Contigüidad de los Cadáveres, (proyecto ganador de los estímulos económicos del Ministerio de Cultura 2022) es un trabajo que, como ya mencionamos, abona en la exploración y conocimiento de esa rama de la literatura peruana que todavía sigue considerándose de segunda clase y que, como nos muestran todos los cuentos compilados, no tiene nada de banal o escapista, sino que es muy crítica con su tiempo y su sociedad. El libro, además, rescata del olvido a autores y autoras que fueron invisibilizados o simplemente desconocidos por la centralista Lima (la que elige quiénes entran o salen del canon) y no por falta de méritos, sino por su género, por provenir del interior del país o por su falta vocación arribista con los círculos limeños. Por si esto no fuera suficiente, nos hallamos no solo frente un libro sobre literatura, sino que el prólogo es también un estudio histórico del entre siglos peruano, que nos acerca a las rivalidades entre grupos de intelectuales, a jóvenes que debieron vivir esa etapa floreciente de sus vidas en medio de la devastación causada por la guerra perdida contra Chile y el caos político y social que le siguió. Además de todo esto, cabe resaltar la bella, la cuidada edición a cargo de Pandemonium Editorial que, como apunta la nota de edición, ha conservado tildes en preposiciones, conjunciones y monosílabos en los relatos anteriores al siglo XX y mantenido, en la mayoría de los casos, la puntuación de cada escritor. Por último, afirmamos que el destino de este libro es sin duda convertirse en un clásico, y si no ocurre así es que estamos ciegos de ojos y mente.
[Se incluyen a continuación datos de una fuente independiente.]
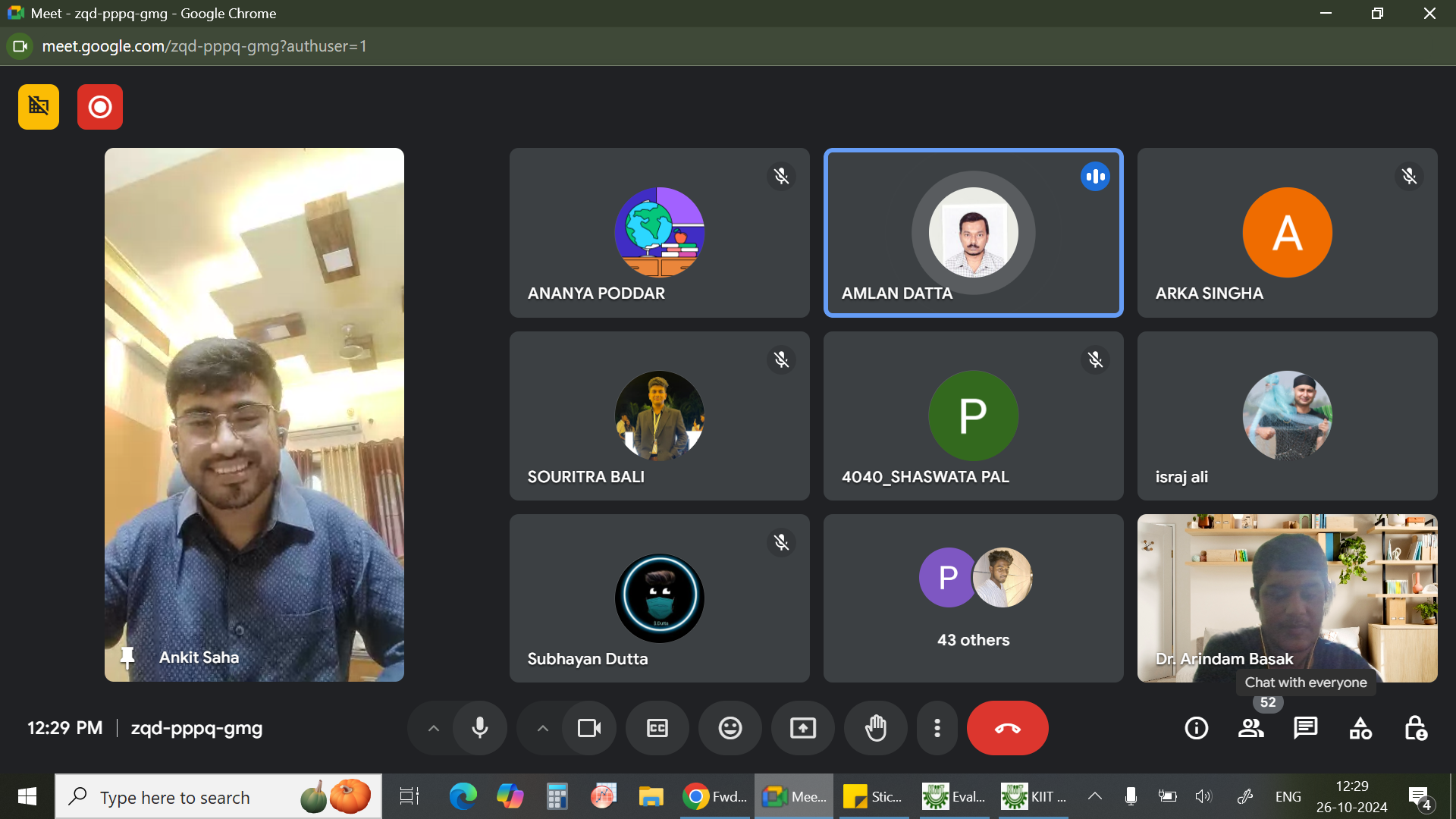The image size is (1456, 819).
Task: Click the yellow extension icon top left
Action: tap(39, 107)
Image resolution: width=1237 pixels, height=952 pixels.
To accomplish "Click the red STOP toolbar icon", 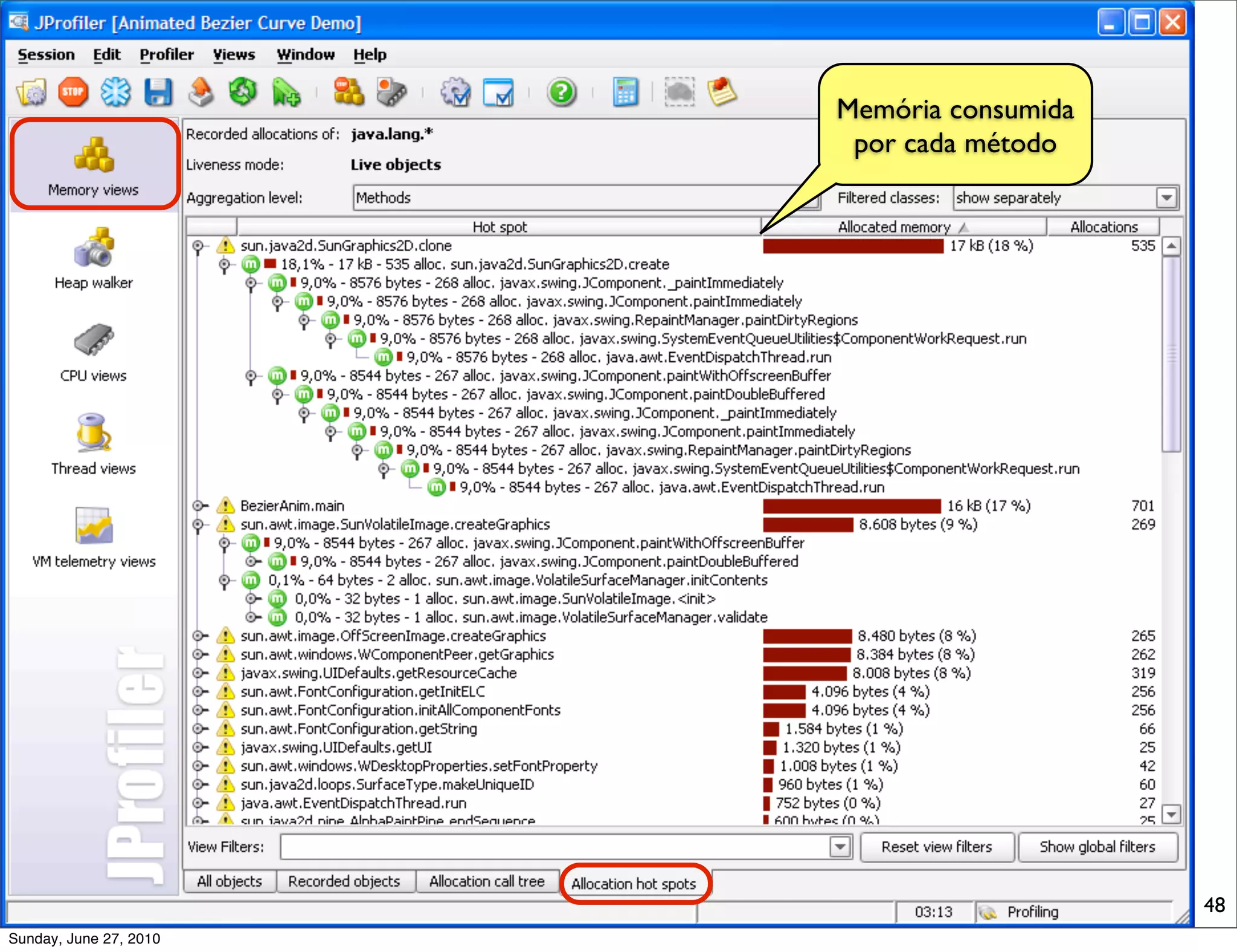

Garnica Brocos, Helen (dir.). Contigüidad de los cadáveres. Ed. Pandemonium, 2023.


Helen Garnica es académica y miembro de la Red Interdisciplinarios de Estudios Latinoamericanos Siglo XIX y del grupo Narrativa, Sociedad, Derechos Humanos y Resistencia Cultural en el Perú Republicano del Instituto Riva Agüero. Ha sido parte del Comité Editorial de la Revista Entre Caníbales e integra el grupo Lovecraft Perú.